Я устраиваю Аннели поудобней на ее мягком ложе из праха. Одергиваю аккуратно черную рубашку, которую она надела, наверное, потому что та пахнет Рокаморой. Оглядываю ее в последний раз, чтобы запомнить на всю мою бесконечную жизнь. Ее маленькие ступни в ссадинах, голени совсем девчачьи, тонкие и ровные, обтекаемые, без мышечных комков, коленки эти; из ворота торчит несчастная нежная шея, из грубых рукавов — захватанные запястья, которые одни снова заставляют верить в то, что космическая гармония возможна. Подбородок задран, пухлые искусанные губы приоткрыты, челка сбилась. Грудь колышется мерно. Я запомню и ее соски, и спрятанное под матовую кожу жемчужное ожерелье позвонков. Не хочу смотреть на это сейчас, не хочу кощунства.
Аннели дышит глубоко и ровно, околдованная орфинормом; когда стенки саркофага будут сходиться, она не проснется. И смерть свою она проспит. А потом отправится на ресайклинг. И перевоплотится — удобрением или комбикормом.
Я вглядываюсь в ее черты, вглядываюсь — и вдруг меня будто взрывной волной накрывает; я понимаю, на кого она похожа... На... На... Нет! Бред! Ничего общего!
Автоуборщик подъезжает с новой порцией мертвечины. Вываливает на Аннели какую-то зеленую массу, в которой неожиданно обнаруживается цветок. Увядший цветок — что значит, он настоящий и, перед тем как умереть, жил.
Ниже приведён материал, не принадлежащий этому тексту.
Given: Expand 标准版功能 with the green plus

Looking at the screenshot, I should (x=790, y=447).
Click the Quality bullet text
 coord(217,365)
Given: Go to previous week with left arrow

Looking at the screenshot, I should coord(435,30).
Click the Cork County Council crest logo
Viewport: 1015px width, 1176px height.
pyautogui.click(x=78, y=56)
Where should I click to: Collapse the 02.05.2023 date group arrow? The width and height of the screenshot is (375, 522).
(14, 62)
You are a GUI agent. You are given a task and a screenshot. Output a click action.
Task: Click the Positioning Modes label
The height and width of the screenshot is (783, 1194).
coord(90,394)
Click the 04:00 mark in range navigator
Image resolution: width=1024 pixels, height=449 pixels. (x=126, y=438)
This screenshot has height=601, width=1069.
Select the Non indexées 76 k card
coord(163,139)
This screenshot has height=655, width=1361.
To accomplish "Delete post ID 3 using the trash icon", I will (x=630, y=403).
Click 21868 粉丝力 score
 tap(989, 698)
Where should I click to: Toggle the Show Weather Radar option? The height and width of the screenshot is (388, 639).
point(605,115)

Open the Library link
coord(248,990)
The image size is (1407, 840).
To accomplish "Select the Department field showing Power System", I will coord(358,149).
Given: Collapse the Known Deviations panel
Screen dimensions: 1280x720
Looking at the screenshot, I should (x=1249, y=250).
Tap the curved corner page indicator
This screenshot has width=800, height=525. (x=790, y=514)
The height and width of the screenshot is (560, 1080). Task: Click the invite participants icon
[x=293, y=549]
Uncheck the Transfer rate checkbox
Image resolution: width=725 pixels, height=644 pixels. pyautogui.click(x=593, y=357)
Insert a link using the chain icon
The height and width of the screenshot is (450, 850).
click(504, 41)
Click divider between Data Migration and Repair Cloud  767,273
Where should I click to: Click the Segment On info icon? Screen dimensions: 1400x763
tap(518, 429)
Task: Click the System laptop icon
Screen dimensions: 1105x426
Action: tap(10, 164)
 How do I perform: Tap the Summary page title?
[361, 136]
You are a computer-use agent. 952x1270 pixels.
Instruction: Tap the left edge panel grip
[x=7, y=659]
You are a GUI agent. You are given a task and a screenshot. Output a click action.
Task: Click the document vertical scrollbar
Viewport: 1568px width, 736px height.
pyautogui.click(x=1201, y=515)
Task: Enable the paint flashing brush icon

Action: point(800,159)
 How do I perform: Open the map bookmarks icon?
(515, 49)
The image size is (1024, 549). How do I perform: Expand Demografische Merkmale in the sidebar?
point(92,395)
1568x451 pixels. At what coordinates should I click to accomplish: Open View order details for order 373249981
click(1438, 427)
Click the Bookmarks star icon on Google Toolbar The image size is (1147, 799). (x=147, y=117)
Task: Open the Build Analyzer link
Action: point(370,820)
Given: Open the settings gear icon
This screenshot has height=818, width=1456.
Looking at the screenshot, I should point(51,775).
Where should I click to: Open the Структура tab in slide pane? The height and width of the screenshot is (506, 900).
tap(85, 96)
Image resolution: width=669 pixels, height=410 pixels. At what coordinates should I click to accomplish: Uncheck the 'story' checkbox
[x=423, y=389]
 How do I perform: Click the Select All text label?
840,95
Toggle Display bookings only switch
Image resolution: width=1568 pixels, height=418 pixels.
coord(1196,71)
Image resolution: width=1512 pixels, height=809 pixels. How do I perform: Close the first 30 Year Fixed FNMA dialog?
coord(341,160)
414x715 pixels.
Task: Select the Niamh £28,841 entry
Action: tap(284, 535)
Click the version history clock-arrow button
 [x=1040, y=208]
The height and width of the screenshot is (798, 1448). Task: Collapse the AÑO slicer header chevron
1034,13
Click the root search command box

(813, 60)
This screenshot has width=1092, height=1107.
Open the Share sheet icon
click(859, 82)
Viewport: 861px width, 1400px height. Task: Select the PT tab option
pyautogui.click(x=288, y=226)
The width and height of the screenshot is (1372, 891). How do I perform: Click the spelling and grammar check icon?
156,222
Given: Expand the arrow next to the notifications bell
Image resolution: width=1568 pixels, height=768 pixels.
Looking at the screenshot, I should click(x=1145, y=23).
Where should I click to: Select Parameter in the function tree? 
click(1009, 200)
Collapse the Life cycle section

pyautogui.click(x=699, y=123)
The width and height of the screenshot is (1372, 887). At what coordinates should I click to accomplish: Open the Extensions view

— Спасибо, — говорю я автоуборщику. — Очень мило.
Он укрывает Аннели зеленым саваном. Только лицо остается на поверхности. Лицо, не выражающее ничего. На нем нет улыбки, нет испуга. Как будто Аннели уже репетирует смерть.
Все. Слот полон.
На панели ручного управления выставляю таймер на одну минуту. Этого времени для расставания вполне достаточно.
Включается предупреждающий сигнал, и на саркофаг опускается прозрачная крышка. Я прощаюсь с Аннели про себя: я ведь снимаю про ее казнь фильм, и моя роль в нем не предполагает сантиментов.
Хочу запомнить ее как следует — мне предстоит теперь разговаривать с ней в своем воображении, обсуждая все то, что не успел обсудить с ней при жизни. Поздновато мы выяснили, что у нас столько общих тем.
Не могу выкинуть из головы ее признание про побег.
Ей это удалось. Интернаты для девочек ничем не отличаются от подобных заведений для мальчиков. Они герметичны, из них нет выхода. Как это удалось ей?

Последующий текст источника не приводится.